Mark Hubbard, history professor, talked about the Republican Party and focused on where the party is now and how it got to where it is.

Hubbard said the Republican Party largely draws on white America, whereas the Democratic Party is able to draw on a more diverse group of people from all types of backgrounds.

He also brushed on the history of African American voters in America and their shift from the Republicans to the Democrats.

“The Republican Party launched itself as a party opposed to the further expansion of slavery, which those free blacks living in the North who could vote had been agitating for a long time,” Hubbard said.

Hubbard said the switch was made in the 1930s due to the Great Migration, a mass migration of African-Americans from the south to the north where they found out they then vote. The Democrats then made an effort to get the African-Americans votes.

The second thing to cause the switch came from the New Deal, where President Roosevelt invested money into African-American communities.

Hubbard also brought up the Civil Rights Act effectively changing the allegiance. Barry Goldwater, the Republican Presidential nominee at the time, opposed the act itself.

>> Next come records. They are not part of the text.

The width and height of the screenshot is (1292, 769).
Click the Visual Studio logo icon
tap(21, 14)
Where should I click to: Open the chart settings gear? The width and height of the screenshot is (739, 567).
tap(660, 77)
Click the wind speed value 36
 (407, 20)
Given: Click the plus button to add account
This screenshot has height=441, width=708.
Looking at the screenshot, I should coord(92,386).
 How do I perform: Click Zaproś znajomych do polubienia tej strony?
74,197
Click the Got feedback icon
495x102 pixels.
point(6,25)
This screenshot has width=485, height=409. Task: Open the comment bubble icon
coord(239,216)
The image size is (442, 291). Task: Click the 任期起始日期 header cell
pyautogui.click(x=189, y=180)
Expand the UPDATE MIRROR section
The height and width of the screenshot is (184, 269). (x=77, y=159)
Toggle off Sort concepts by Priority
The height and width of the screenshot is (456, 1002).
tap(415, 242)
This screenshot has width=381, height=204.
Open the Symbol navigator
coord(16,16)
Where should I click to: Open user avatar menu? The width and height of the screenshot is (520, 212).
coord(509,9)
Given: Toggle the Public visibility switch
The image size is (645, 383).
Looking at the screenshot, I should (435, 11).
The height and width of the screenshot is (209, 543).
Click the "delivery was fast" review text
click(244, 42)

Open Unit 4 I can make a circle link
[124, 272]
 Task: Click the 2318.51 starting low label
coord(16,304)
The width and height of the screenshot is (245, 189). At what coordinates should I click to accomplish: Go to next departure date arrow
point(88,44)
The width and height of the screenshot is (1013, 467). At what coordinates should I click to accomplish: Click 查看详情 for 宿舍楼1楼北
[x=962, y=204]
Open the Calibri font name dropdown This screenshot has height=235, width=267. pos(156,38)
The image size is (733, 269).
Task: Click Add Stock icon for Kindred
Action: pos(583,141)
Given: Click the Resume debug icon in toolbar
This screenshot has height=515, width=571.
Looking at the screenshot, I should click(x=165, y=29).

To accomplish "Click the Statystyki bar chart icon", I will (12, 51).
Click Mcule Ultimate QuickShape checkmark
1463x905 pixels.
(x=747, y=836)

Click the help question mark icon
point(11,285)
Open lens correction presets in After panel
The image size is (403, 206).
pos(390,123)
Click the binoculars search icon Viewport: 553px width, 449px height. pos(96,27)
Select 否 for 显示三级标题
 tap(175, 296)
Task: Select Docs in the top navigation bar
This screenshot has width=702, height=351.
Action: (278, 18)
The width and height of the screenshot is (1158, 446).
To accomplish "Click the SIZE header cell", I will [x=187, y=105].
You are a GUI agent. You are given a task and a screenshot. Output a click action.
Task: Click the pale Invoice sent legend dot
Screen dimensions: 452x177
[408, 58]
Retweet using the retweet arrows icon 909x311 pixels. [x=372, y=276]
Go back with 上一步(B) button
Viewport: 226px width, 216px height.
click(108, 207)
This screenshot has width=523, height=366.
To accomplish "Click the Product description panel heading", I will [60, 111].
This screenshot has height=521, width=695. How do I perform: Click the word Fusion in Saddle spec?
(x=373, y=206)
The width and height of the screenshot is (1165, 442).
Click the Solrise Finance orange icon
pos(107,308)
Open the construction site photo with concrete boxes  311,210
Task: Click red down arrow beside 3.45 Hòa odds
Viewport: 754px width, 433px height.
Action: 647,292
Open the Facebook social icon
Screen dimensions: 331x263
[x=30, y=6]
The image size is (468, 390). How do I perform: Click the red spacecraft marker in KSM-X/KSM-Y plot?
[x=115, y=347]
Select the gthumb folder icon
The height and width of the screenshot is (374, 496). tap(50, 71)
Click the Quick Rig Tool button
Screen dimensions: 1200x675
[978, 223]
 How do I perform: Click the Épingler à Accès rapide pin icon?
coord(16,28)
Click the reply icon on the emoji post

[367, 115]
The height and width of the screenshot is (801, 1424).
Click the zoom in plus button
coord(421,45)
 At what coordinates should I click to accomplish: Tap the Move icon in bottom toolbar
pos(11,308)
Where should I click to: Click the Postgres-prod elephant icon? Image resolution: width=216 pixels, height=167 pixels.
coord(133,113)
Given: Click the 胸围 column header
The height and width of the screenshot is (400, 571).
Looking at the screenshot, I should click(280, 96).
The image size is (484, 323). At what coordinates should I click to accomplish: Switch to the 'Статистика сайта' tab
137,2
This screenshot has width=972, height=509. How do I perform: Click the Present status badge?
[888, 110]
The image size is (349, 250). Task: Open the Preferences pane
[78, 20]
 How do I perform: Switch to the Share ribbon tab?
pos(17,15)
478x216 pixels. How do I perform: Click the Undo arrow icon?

Kevin Anderson, a political science professor, talked about the Democratic Party.

He said Democrats tend to advocate for equality, though he admits this is a broad generalization.

“Everybody should have the chance to step in, voice their opinion, go to school and work hard,” Anderson said.

He also said Republicans tend to advocate for freedom.

“I should have the freedom to do what I want,” Anderson said.

He said there needs to be a balance between freedom and equality, and that too much freedom intrudes on equality and too much equality takes away freedoms.

Lynne Curry, a history professor, talked about the U.S. Supreme Court in presidential elections and why they are important to follow.

She talked about the issues that are related to the students and she pointed out a lot of recent court rulings.

“Everything from marriage equality to statements about clarifications about reproductive rights, how the Affordable Care Act will play out in the states,” Curry said.

She talked about the vacant seat left by Justice Antonin Scalia and that the seat has yet to be filled, leading to a six-month vacancy. This is the longest vacancy period in U.S. history.

Anderson talked a second time, this time it was about race relations.

Anderson said he observed people who think race issues were solved with the election of President Barack Obama, and said in reality more issues are being brought up to the surface, causing clashes.

He said it comes down to a philosophical question.

“How can I treat you equally without treating you the same? If equality is a fundamental construct, then what we have to do is take each individual group in context,” Anderson said. “You can’t treat everybody exactly the same and say you are treating them equally.”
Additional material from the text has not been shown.